Stitching these together, Proverbs says, “What is wanted in a man is having the character qualities of benevolence (desiring good will for others and wishing for their happiness, supplying their wants or alleviating their distresses) of moral excellence and of virtue, loyalty, truth, and firm adherence to belief. Does that not conjure up a completely different picture? This is why it is so helpful to dig deeper into the Scriptures.
My friend Todd V is a walking, talking Proverbs 19:22 guy. Though he would probably vigorously deny it, eschewing public praise, to me he is a man’s man, steeped in kindness, goodness and faithfulness. Although life has not dealt him an easy hand, He plays his cards with the grace and humility of someone who has been touched by Jesus. He puts the needs of others first, always has a kind and encouraging word, a welcoming smile and a heart to serve. And he never calls attention to himself or to what he is doing or how he is helping others. But if you watch him, he is always about God’s business.

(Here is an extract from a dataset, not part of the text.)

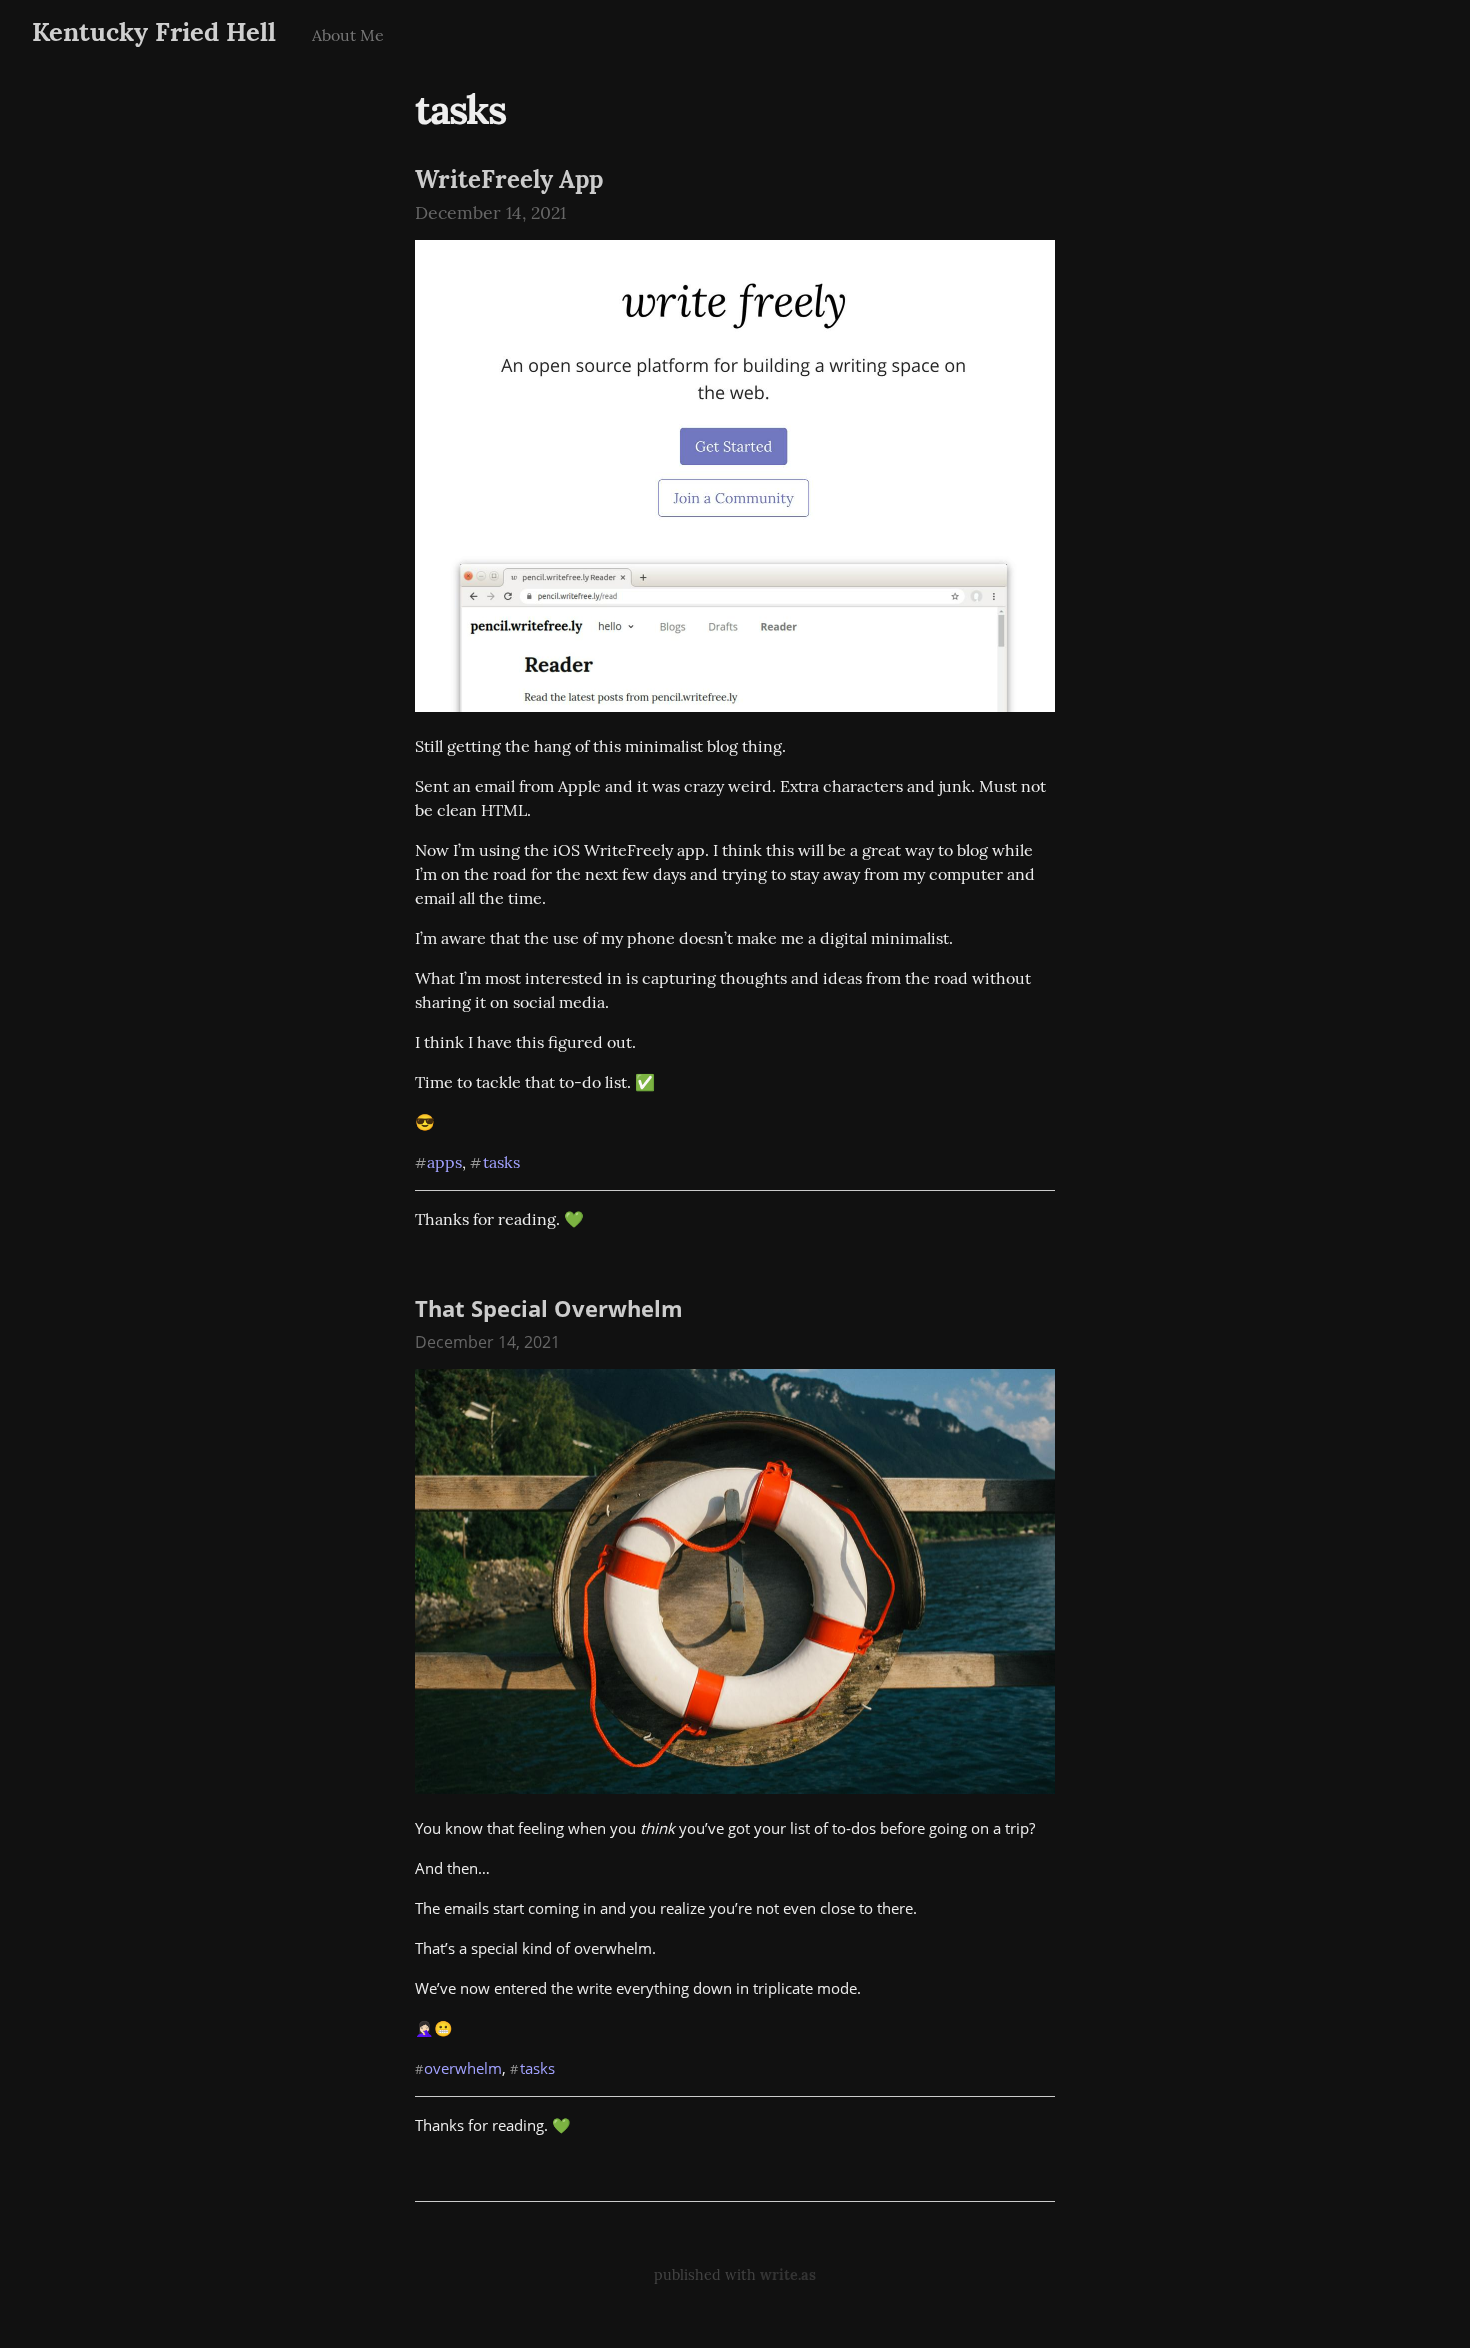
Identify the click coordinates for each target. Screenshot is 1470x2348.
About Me (348, 35)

Immersion is blessed to have men like Todd and the so many other great men- men of faith and virtue and excellence- who are taking the lead in Immersion, in their homes, churches, businesses and communities. How desperately the world needs them! And how desperately do we women need to see and applaud these great men as they step up and into their destinies. According to Webster, kindness ever accompanies love. I do not suppose it an easy task being a “kind” man in today’s harsh, demanding and unforgiving world. But as I said in the beginning, God doesn’t do things the normal or easy way, does He? And neither does He expect different from us.